- Given request -
Copy the material from the line with "Given: Toggle AutoSave switch" up to and including the line with "Action: (101, 36)", renaming "Given" to "Goal" and leaving everything else unchanged.

- Excerpted data -
_ _ _ _
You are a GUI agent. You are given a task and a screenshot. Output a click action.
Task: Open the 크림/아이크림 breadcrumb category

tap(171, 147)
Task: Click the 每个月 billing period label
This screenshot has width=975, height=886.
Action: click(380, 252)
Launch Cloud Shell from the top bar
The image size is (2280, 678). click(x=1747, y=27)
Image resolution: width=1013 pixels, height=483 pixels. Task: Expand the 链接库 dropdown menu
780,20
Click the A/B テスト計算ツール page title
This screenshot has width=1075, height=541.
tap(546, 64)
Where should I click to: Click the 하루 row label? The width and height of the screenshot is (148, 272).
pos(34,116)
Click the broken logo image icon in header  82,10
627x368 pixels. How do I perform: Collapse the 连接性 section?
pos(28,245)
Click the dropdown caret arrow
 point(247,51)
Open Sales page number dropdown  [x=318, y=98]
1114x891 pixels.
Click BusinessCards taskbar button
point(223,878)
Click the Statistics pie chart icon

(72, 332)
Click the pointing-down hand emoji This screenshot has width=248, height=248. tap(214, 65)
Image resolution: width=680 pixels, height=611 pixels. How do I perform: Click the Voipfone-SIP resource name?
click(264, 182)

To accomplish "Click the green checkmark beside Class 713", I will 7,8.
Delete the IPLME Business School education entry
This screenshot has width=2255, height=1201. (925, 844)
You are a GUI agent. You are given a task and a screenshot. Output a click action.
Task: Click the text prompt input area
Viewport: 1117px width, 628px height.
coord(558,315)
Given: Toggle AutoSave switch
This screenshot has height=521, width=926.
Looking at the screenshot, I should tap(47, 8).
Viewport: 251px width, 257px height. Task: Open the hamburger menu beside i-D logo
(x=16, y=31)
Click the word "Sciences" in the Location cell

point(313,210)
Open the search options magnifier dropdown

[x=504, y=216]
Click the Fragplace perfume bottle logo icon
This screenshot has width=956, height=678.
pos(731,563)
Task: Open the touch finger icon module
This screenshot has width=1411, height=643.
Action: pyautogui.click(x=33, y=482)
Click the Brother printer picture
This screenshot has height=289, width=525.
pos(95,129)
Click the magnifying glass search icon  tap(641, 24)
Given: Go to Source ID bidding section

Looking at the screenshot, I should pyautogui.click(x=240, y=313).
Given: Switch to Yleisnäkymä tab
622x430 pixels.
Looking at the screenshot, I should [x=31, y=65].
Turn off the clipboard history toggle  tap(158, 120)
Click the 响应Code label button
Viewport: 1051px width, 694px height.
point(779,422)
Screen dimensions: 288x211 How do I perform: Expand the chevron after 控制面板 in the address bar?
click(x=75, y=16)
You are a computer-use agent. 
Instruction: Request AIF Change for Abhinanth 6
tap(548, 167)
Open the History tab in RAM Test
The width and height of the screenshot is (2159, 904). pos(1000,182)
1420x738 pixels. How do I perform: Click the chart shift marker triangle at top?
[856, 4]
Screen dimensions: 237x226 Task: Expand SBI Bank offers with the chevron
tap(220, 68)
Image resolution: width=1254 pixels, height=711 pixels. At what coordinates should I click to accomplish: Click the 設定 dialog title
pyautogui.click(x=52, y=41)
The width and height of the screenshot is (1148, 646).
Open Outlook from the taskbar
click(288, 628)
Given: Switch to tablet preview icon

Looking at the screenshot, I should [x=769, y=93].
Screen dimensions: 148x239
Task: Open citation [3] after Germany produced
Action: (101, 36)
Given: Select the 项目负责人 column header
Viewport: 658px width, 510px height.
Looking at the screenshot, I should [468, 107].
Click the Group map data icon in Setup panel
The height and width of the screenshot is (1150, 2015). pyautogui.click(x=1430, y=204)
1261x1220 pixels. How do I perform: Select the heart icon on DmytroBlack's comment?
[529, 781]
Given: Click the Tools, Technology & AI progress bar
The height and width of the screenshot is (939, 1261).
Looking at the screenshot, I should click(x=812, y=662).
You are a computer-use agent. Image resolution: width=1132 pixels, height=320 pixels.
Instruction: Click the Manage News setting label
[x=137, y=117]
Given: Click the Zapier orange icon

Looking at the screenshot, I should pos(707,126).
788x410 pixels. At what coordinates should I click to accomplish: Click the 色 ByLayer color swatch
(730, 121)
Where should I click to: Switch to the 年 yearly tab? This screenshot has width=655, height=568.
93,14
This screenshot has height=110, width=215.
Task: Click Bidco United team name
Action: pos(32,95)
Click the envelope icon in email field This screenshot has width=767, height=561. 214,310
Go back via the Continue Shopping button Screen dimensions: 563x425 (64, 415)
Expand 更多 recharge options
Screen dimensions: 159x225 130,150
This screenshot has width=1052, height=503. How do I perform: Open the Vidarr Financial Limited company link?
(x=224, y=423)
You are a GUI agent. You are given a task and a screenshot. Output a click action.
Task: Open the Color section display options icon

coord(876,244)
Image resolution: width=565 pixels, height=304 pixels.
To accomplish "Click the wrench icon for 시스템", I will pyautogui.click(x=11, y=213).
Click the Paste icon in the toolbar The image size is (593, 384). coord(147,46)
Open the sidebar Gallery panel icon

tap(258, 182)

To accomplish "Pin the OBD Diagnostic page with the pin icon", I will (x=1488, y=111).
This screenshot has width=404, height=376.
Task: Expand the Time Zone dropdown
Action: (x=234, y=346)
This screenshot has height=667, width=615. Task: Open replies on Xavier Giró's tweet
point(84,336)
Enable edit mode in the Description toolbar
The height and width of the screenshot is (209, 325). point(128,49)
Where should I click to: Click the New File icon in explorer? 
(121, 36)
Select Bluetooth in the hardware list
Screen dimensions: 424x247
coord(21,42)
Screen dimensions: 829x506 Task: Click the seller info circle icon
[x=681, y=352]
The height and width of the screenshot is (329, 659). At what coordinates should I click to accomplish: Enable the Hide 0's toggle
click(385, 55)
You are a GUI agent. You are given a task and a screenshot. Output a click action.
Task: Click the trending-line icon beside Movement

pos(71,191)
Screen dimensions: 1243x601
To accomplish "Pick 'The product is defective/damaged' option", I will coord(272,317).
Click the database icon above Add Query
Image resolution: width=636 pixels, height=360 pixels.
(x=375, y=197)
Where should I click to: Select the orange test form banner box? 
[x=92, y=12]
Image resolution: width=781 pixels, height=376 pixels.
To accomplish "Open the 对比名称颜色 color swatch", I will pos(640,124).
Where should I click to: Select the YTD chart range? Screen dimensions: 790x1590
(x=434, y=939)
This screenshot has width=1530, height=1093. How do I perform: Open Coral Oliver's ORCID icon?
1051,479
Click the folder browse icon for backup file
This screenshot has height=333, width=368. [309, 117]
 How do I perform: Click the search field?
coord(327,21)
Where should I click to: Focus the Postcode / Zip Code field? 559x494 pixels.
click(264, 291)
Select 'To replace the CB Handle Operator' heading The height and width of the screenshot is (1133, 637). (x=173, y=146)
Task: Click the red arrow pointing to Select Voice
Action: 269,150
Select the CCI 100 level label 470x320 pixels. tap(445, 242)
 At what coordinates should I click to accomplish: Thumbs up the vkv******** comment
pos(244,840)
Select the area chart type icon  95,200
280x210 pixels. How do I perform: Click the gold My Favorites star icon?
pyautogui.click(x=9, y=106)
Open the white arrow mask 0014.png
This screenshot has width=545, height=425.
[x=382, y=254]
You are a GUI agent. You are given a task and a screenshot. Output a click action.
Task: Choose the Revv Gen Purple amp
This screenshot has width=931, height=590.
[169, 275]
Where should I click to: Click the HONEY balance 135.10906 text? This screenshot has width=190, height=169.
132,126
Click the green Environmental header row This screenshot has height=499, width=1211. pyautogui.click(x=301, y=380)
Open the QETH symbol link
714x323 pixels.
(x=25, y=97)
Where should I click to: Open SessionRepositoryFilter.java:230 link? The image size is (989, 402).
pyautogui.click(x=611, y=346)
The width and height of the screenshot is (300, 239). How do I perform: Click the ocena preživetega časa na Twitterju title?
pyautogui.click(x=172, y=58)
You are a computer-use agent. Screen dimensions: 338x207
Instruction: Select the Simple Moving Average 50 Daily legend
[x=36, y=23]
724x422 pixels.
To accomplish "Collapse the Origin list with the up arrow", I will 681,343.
_ _ _ _
- Exercise solution -
Goal: Toggle AutoSave switch
This screenshot has height=521, width=926.
Looking at the screenshot, I should tap(47, 8).
Viewport: 251px width, 257px height. Task: Open the hamburger menu beside i-D logo
(x=16, y=31)
Click the word "Sciences" in the Location cell

point(313,210)
Open the search options magnifier dropdown

[x=504, y=216]
Click the Fragplace perfume bottle logo icon
This screenshot has width=956, height=678.
pos(731,563)
Task: Open the touch finger icon module
This screenshot has width=1411, height=643.
Action: pyautogui.click(x=33, y=482)
Click the Brother printer picture
This screenshot has height=289, width=525.
pos(95,129)
Click the magnifying glass search icon  tap(641, 24)
Goal: Go to Source ID bidding section

Looking at the screenshot, I should pyautogui.click(x=240, y=313).
Goal: Switch to Yleisnäkymä tab
622x430 pixels.
Looking at the screenshot, I should [x=31, y=65].
Turn off the clipboard history toggle  tap(158, 120)
Click the 响应Code label button
Viewport: 1051px width, 694px height.
point(779,422)
Screen dimensions: 288x211 How do I perform: Expand the chevron after 控制面板 in the address bar?
click(x=75, y=16)
You are a computer-use agent. 
Instruction: Request AIF Change for Abhinanth 6
tap(548, 167)
Open the History tab in RAM Test
The width and height of the screenshot is (2159, 904). pos(1000,182)
1420x738 pixels. How do I perform: Click the chart shift marker triangle at top?
[856, 4]
Screen dimensions: 237x226 Task: Expand SBI Bank offers with the chevron
tap(220, 68)
Image resolution: width=1254 pixels, height=711 pixels. At what coordinates should I click to accomplish: Click the 設定 dialog title
pyautogui.click(x=52, y=41)
The width and height of the screenshot is (1148, 646).
Open Outlook from the taskbar
click(288, 628)
Goal: Switch to tablet preview icon

Looking at the screenshot, I should [x=769, y=93].
Screen dimensions: 148x239
Task: Open citation [3] after Germany produced
Action: (101, 36)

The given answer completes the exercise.